- [Page]

============

I suggested to the lady that she walked with us to the woodwork centre so she could watch the lads start on the seat. But instead, when they reached the workshop, they dropped the seat and sat her down and made her a brew and we all listened as she told us how she’d seen local youths vandalising the bus stop and the seat in the past and decided she wasn’t going to take it anymore.

After she went I told the lads how proud I’d been of their unusually restrained reaction the her tirade. “That’s nothing, Mr R. You should see my nan last term when you rang her and said I was excluded for a week for swearing at Mr Y – I had to keep out of her way for three days until she calmed down……nothing worse than when you let down your nan”

I remembered then that like a few other “challenging” youngsters in our school Jock had been sent down from Scotland to live with his seventy five year old grandmother. I could just imagine the strain and stress of having to cope with an awkward teenager when your contemporaries were relaxing with a cup of tea and a bingo card. But I also knew that Jock thought the world of his grandmother.

============

- [Task set]
- a) Answer these questions from the anecdote:
(i) What did the lads do when they reached the workshop?
(ii) Why was the speaker of the quoted reply excluded for a week last term?
(iii) How old was Jock's grandmother?
- b) List every person the anecdote refers to by a name or by a title with an initial.
The records that follow are separate material, unrelated to the anecdote.

- [Information provided]
============

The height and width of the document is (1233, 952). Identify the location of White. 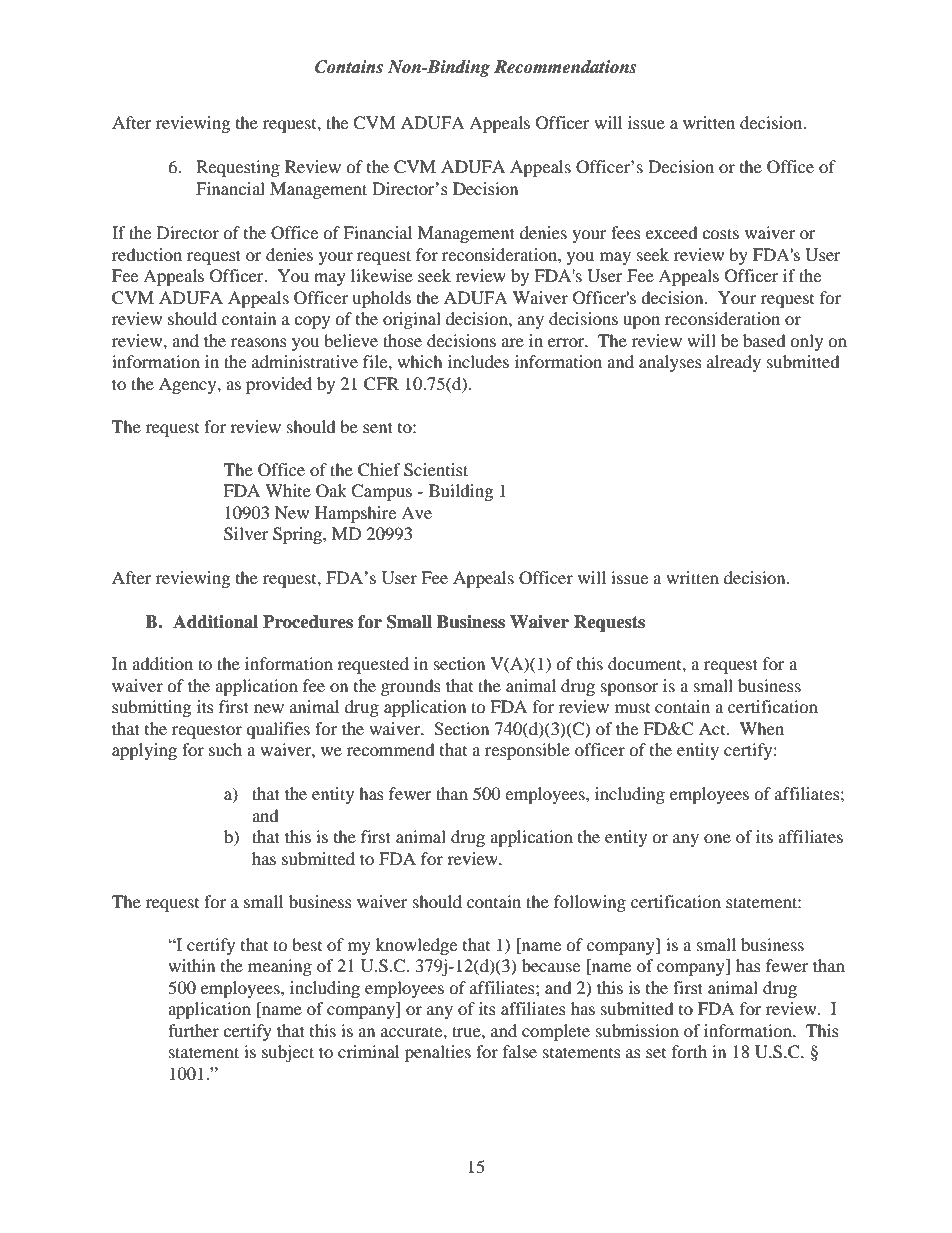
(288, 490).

============

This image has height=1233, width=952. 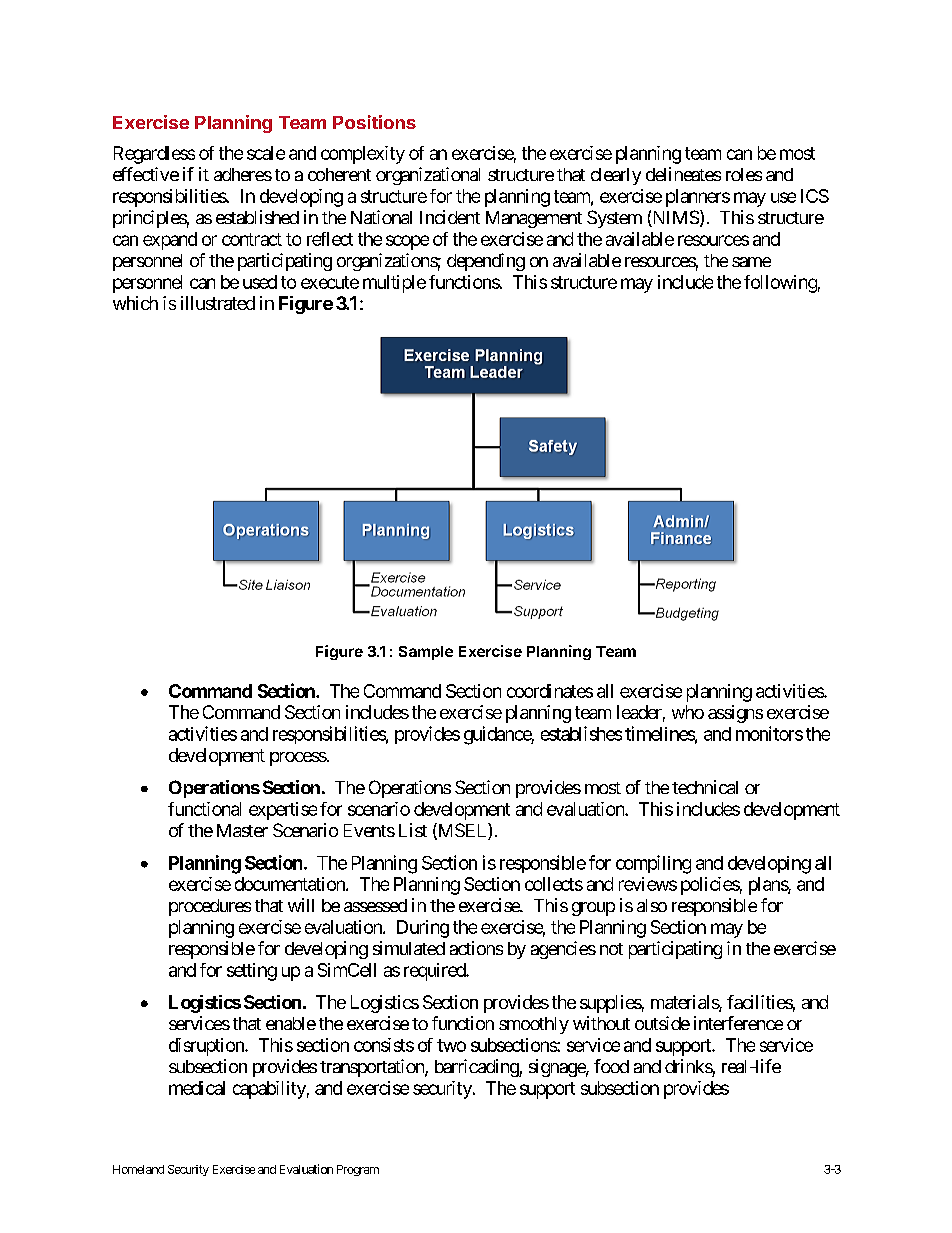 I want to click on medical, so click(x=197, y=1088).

============

- [The results]
- a)
(i) They dropped the seat, sat the lady down and made her a brew.
(ii) For swearing at Mr Y.
(iii) Seventy-five.

- b)
Mr R
Mr Y
Jock